PROMPT: Repeat exactly the lines below that lie between the line with "May 24, 2014 (73, 1387)" and the line with "Zdenotattoov... (136, 1312)", counting both of those lines as part of the answer.

TASK INPUT:
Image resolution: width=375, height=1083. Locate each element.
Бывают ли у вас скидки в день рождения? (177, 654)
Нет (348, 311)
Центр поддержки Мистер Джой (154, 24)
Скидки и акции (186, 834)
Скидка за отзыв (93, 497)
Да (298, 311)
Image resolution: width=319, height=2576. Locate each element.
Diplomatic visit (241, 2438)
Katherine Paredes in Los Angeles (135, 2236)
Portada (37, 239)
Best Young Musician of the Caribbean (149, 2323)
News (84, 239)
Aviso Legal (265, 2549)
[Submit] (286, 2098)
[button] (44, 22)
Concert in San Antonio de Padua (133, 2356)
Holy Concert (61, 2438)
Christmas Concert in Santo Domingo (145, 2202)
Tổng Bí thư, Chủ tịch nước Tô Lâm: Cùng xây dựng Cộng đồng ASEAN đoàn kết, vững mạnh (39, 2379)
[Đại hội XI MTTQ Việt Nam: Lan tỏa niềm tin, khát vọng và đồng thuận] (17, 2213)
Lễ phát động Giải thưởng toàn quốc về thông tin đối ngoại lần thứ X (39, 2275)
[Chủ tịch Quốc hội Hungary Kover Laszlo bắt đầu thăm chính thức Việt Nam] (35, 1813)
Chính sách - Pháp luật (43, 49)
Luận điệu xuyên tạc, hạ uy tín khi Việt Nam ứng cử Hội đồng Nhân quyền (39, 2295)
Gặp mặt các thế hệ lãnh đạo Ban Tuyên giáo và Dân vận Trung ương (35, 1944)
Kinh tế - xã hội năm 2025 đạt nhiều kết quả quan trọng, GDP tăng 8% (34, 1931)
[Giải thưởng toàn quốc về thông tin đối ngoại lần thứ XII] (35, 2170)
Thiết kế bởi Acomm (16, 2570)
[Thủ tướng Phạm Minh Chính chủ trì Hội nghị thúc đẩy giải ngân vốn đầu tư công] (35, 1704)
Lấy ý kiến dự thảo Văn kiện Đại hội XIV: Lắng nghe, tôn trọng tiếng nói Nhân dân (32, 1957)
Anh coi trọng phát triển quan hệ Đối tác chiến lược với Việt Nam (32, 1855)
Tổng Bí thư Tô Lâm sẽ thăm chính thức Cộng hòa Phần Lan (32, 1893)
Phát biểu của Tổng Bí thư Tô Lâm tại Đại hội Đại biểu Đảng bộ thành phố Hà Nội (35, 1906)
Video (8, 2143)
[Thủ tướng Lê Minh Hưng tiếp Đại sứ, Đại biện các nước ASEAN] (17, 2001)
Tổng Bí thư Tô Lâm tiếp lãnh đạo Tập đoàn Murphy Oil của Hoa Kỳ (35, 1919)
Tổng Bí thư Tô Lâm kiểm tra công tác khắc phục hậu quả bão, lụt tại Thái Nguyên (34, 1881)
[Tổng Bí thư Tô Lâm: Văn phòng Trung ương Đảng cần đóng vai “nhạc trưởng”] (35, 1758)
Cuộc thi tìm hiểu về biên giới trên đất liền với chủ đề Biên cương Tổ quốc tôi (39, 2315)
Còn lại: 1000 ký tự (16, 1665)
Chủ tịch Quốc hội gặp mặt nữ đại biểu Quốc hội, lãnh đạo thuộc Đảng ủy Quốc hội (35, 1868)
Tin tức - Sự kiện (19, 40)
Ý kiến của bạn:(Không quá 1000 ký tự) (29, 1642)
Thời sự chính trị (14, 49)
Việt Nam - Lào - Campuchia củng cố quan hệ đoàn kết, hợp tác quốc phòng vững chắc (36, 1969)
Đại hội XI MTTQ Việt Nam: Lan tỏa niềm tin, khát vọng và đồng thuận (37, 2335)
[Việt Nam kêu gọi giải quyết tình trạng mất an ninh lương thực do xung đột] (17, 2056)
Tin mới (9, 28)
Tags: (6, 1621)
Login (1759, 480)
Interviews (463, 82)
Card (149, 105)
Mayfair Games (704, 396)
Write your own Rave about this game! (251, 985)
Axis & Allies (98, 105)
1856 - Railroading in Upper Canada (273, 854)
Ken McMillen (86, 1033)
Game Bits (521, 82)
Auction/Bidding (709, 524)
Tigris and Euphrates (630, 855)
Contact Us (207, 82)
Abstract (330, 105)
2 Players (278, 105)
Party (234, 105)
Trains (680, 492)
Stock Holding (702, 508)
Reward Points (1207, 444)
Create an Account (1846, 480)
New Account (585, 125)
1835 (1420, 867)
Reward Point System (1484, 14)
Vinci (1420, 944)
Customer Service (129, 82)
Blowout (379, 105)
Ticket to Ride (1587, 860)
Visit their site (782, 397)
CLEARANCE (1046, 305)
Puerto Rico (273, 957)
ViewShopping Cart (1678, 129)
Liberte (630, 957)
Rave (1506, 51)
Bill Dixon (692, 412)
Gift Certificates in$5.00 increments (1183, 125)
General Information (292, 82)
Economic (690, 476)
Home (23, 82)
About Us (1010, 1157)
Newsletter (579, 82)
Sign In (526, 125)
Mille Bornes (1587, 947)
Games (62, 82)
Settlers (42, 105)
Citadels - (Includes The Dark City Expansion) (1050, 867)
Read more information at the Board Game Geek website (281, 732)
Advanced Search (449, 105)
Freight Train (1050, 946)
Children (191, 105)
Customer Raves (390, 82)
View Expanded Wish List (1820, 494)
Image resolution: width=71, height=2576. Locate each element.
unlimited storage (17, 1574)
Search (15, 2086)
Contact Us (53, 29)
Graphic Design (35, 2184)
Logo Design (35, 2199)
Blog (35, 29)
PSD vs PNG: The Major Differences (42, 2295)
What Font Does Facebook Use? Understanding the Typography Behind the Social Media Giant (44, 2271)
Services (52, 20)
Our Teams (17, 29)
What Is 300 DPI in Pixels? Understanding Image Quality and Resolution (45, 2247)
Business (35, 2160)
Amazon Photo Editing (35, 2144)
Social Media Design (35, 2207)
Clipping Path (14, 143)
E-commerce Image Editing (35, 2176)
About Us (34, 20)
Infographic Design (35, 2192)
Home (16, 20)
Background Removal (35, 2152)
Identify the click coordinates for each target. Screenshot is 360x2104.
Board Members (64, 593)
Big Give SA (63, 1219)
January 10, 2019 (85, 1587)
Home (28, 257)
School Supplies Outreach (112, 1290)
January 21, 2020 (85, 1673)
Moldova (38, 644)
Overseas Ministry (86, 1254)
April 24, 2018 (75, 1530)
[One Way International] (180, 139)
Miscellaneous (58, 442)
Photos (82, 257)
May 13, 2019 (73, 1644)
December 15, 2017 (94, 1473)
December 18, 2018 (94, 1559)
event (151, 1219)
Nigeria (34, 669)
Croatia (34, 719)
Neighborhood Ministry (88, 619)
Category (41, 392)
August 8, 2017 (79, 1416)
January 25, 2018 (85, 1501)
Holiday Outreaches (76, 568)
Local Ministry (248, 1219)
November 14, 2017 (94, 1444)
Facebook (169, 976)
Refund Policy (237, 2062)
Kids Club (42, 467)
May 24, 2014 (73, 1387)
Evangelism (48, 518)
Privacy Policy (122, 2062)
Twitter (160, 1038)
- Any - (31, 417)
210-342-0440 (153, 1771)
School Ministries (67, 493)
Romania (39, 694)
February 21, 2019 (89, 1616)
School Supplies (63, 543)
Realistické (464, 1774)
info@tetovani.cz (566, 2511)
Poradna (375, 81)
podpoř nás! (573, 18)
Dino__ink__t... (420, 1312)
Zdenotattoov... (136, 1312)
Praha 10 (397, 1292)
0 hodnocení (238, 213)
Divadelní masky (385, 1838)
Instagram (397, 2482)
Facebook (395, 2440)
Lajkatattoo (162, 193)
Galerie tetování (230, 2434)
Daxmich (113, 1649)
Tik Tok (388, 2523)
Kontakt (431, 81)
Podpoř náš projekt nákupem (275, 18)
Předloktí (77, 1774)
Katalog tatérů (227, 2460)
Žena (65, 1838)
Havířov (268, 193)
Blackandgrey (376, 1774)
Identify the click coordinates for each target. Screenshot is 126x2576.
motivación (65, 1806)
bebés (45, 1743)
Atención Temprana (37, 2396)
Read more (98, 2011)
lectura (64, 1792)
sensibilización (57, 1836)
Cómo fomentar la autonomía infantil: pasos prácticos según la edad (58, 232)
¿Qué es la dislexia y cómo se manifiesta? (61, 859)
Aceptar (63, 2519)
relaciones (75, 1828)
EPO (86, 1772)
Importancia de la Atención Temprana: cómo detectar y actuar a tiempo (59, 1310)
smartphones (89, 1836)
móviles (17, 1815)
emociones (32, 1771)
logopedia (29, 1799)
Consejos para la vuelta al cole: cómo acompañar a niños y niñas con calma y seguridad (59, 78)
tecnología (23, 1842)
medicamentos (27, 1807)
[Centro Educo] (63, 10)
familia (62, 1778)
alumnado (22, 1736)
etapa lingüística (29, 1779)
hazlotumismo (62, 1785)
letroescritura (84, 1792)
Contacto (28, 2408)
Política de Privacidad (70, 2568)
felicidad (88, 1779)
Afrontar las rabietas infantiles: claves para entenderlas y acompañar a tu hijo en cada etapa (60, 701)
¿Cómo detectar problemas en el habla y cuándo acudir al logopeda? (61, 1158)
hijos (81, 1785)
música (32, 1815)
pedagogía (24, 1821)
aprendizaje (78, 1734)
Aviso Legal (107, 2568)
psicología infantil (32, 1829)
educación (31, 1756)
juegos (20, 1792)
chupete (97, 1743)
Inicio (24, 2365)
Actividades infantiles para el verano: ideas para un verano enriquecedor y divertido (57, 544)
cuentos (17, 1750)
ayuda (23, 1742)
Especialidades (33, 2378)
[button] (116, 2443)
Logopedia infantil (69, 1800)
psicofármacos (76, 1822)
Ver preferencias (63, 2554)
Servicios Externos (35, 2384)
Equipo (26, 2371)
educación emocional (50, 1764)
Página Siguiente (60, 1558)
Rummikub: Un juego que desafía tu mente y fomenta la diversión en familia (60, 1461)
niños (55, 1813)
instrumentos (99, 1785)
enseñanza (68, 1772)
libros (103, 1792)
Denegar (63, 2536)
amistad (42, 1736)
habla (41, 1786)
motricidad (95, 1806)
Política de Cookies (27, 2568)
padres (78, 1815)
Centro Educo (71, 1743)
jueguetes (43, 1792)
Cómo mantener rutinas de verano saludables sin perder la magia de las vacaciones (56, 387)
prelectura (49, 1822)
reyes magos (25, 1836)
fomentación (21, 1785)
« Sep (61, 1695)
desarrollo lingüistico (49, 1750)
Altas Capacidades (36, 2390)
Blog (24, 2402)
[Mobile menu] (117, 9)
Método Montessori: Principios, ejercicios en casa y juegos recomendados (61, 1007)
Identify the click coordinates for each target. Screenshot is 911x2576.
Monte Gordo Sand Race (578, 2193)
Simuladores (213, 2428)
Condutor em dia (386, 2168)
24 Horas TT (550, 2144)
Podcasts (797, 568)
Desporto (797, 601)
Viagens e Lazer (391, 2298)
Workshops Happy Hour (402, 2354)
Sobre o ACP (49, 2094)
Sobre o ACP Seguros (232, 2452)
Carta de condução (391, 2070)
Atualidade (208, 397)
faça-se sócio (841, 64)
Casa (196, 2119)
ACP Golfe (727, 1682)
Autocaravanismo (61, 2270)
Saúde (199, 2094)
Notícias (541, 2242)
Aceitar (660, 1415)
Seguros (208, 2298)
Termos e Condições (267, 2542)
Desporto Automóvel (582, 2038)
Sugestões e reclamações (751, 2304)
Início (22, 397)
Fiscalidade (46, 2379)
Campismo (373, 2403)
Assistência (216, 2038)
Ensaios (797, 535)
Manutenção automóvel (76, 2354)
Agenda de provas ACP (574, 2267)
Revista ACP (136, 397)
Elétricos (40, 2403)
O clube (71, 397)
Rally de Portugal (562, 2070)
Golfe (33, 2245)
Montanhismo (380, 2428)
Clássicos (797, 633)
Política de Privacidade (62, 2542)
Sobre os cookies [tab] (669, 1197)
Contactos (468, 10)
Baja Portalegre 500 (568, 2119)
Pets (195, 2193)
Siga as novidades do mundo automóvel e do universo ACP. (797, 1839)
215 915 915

REPLY TO THE EXERCISE:
May 24, 2014 (73, 1387)
Evangelism (48, 518)
Privacy Policy (122, 2062)
Twitter (160, 1038)
- Any - (31, 417)
210-342-0440 (153, 1771)
School Ministries (67, 493)
Romania (39, 694)
February 21, 2019 (89, 1616)
School Supplies (63, 543)
Realistické (464, 1774)
info@tetovani.cz (566, 2511)
Poradna (375, 81)
podpoř nás! (573, 18)
Dino__ink__t... (420, 1312)
Zdenotattoov... (136, 1312)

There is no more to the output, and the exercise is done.